Joanne bakes what is known as JLOaves, as hot and sexy (read: delicious) as the reference, a term coined by officemate Gian Carla Guerrero. She also creates beautiful tablescapes, which made husband Ed call her “La Mesa Dame,” for she takes him and son Chino table-hopping from the Middle East to the Mediterranean, as she uses plates and accessories collected from travels past.

What made Joanne go into baking? “The last time I baked anything prior to the lockdown was over two decades ago. I have a one-armed rolling pin as a relic of those days. Ed bought me a new one, and a mixer, too, when he saw that my baking wasn’t just a flash in the (baking) pan.”

I once was terrified about bread rising and falling, like an empire of flour and yeast. A perfect loaf of bread is like the Eiffel Tower, while the one that isn’t is like Troy.

The lockdown gave her a chance to “play house” again, something that her fulfilling but exacting journ career had not previously allowed her. “The lockdown has a silver lining. The gift of quality and quantity as far as time was concerned. For the first time, I was home 24/7. So I dusted off old recipe books, surfed the Internet for new finds, and picked up the ladle and rolling pin again.”

It was her mother, Sonia Reyes Mayor, who inspired her to bake. Joanne remembers the most scrumptious Apple Pie and Pineapple Upside-down Cake when she and her siblings were growing up.

Baked with love: The JLOaves of Joanne Ramirez are her friends’ fave. She started baking bread because it’s the preference of her husband Ed.

“She was inspired by her late mother-in-law, my grandma Mary Loudon Mayor, who was a kitchen wiz with her Lemon Meringue Pie and Refrigerator Cake, the recipes of which have been passed down to us. In Assumption high school, we also had baking classes under the unforgettable Mrs. Del Carrion, who honed what my mother taught me and my sisters, one of whom, Valerie Sotto, is a successful professional baker,” she shared.

Clearly, cooking is a talent nurtured within the family.

Tablescapes as travelscapes: Joanne’s table settings bring you to Spain or Thailand as she uses things she brought home from past travels.

“Even in high school, I used to bake Buko Pie and Boston Cream Pie. Chino remembers that when he was growing up, I would bake Prune Cake,” Joanne recalls. “But what I learned all on my own was how to bake bread. I once was terrified about bread rising and falling, like an empire of flour and yeast. A perfect loaf of bread is like the Eiffel Tower, while the one that isn’t is like Troy.”

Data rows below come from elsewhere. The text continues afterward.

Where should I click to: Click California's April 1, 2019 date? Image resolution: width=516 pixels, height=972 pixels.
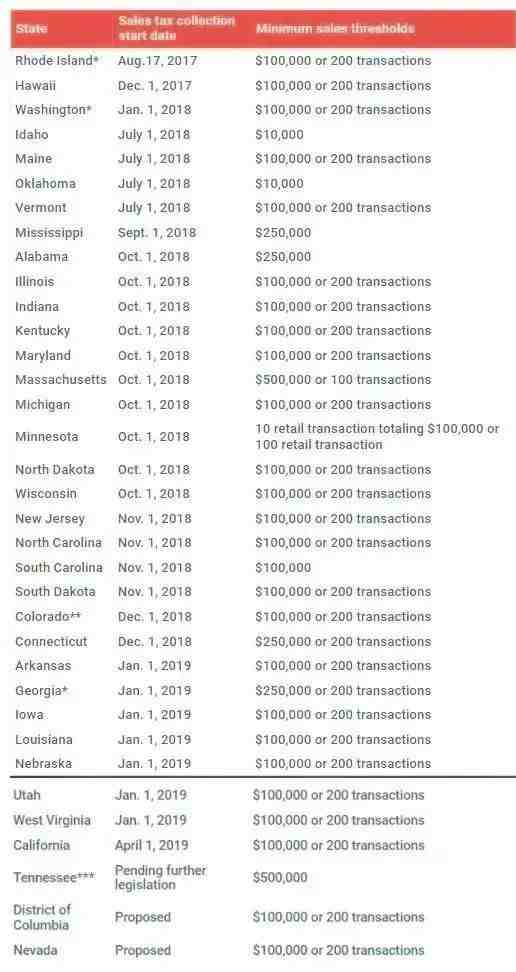[152, 846]
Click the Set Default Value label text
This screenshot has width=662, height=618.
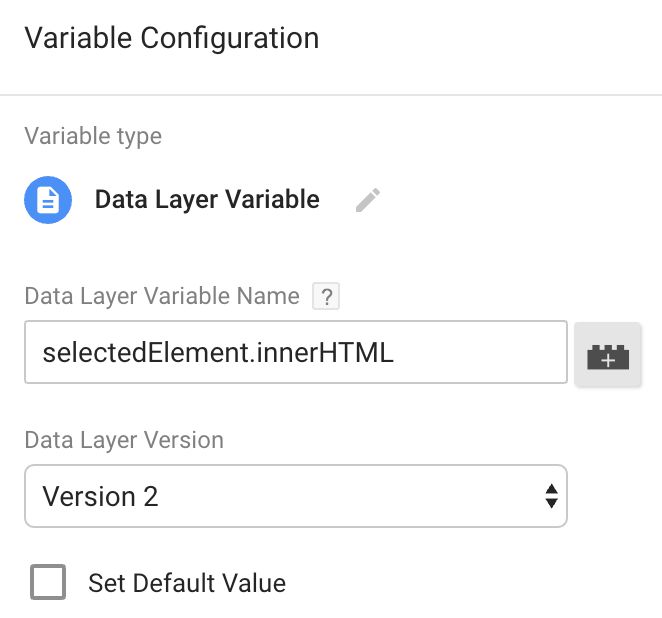187,583
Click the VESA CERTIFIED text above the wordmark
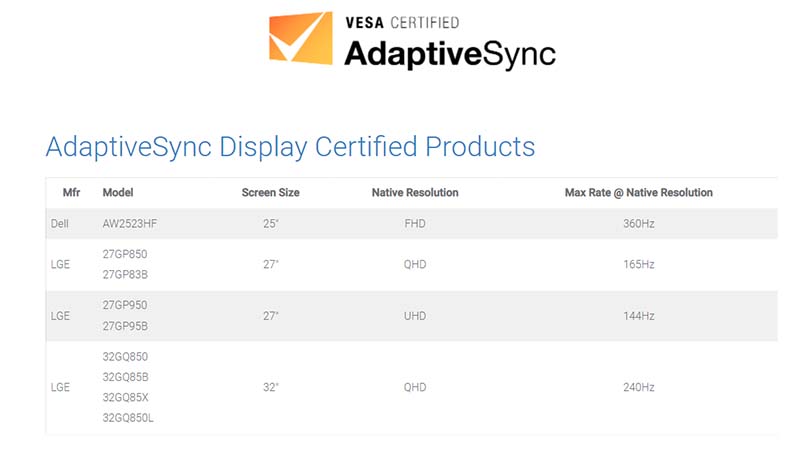The width and height of the screenshot is (800, 461). [x=401, y=22]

The loving wife that is Joanne made her take up baking bread during the lockdown “because my husband prefers it to rice, always has. So instead of regular trips to the bakery for freshly baked bread, I baked bread myself. It started with a Butter Loaf, then French Bread. Neighbors and friends started ordering, and soon enough, travel industry stalwart Bob Zozobrado suggested I add Cinnamon Raisin Bread to my kitchen repertoire and voila — it’s now a JLOaves bestseller!”

So blue: This can remind you of Morocco’s Majorelle Garden of YSL, or memories of Greece.

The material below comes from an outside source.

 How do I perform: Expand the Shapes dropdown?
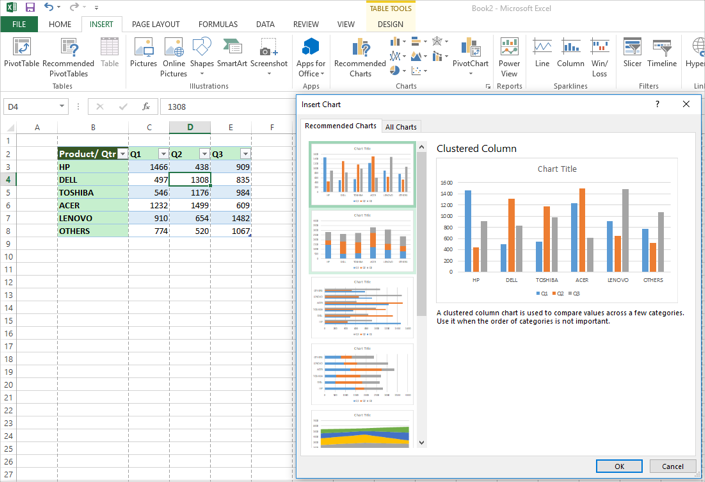click(202, 73)
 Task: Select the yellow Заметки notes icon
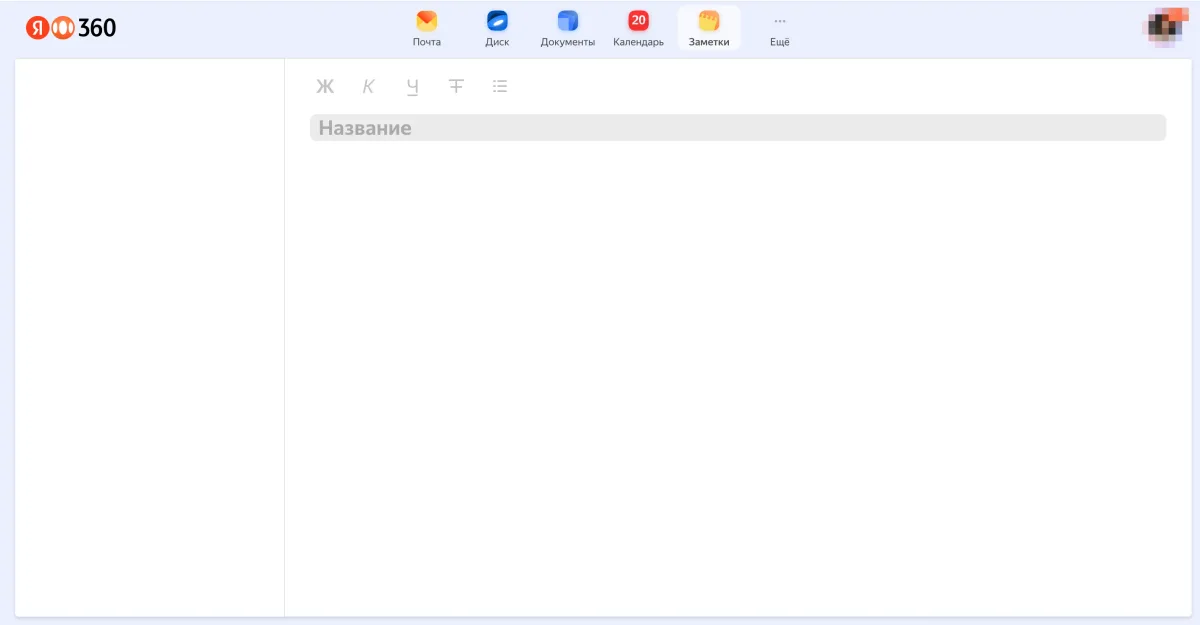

What pleasure does an editor derive from being a baker as well? “The pleasure of creating something from scratch. The pleasure of reinventing a part of me. The pleasure of a compliment. The pleasure of eyes lighting up at the table even before the first bite,” explains Joanne. “I like mentoring my cook, so I have delegated most of my cooking to her. This, too, makes me happy.”

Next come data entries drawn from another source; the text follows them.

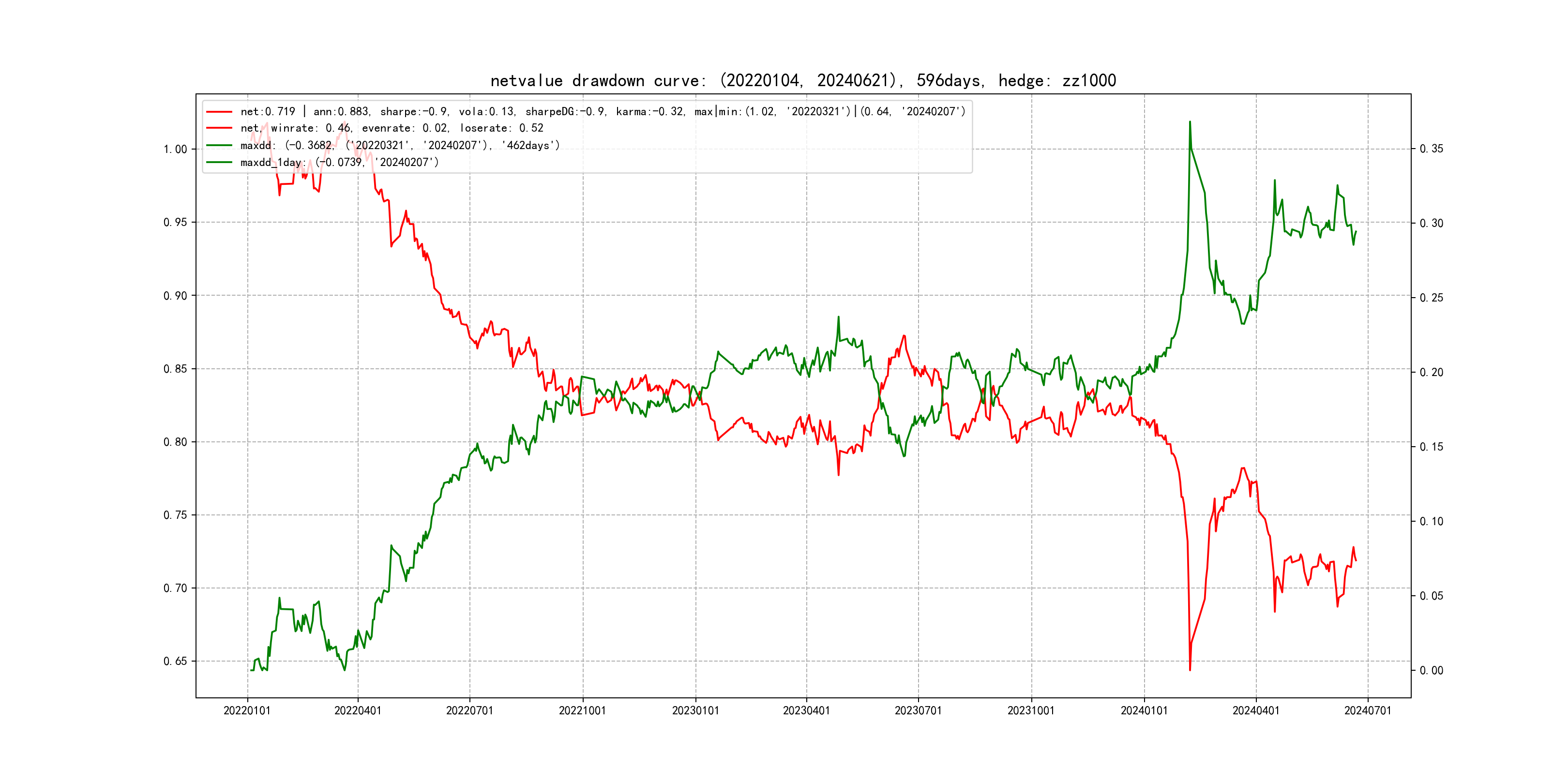Click green swatch beside maxdd_1day legend entry
The image size is (1568, 784).
219,163
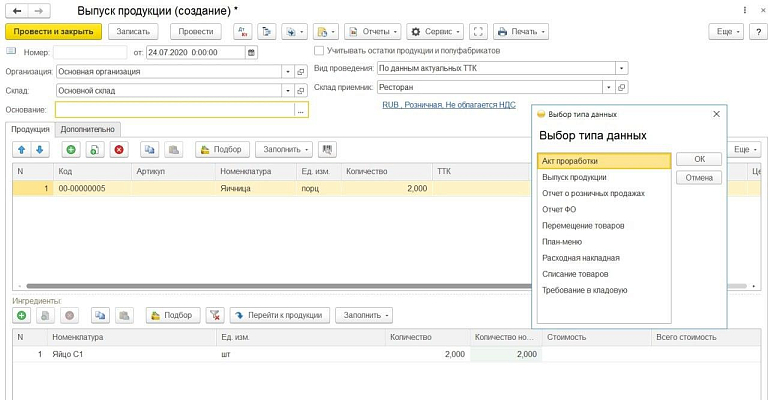Click the clear filter icon in Ingredients toolbar
This screenshot has height=400, width=768.
coord(214,315)
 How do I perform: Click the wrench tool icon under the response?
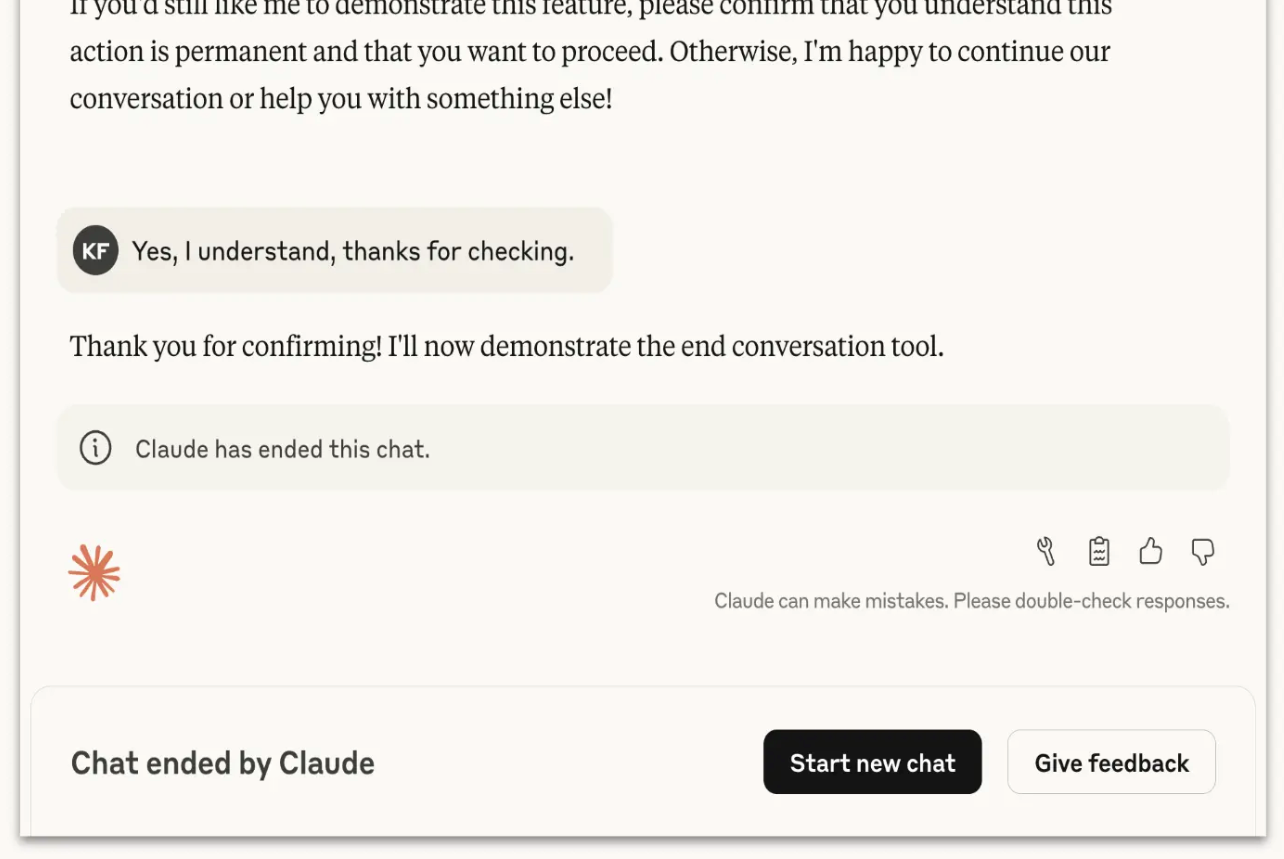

Will Joanne aspire to open a bakeshop like her sister? “At the moment, my baking is a hobby that pays for itself; an ingredient to my happiness, as I have realized that bread rising in my oven is uplifting, literally and figuratively. In baking, you find gratification in a couple of hours — a golden brown, buttered monument before your eyes. It’s a science; it’s art. It’s love.”

I can imagine Joanne clicking her high heels as she mixes the scent of her perfume with the aroma of her freshly baked bread, while Ed and Chino lovingly wait at her picturesque tablescape.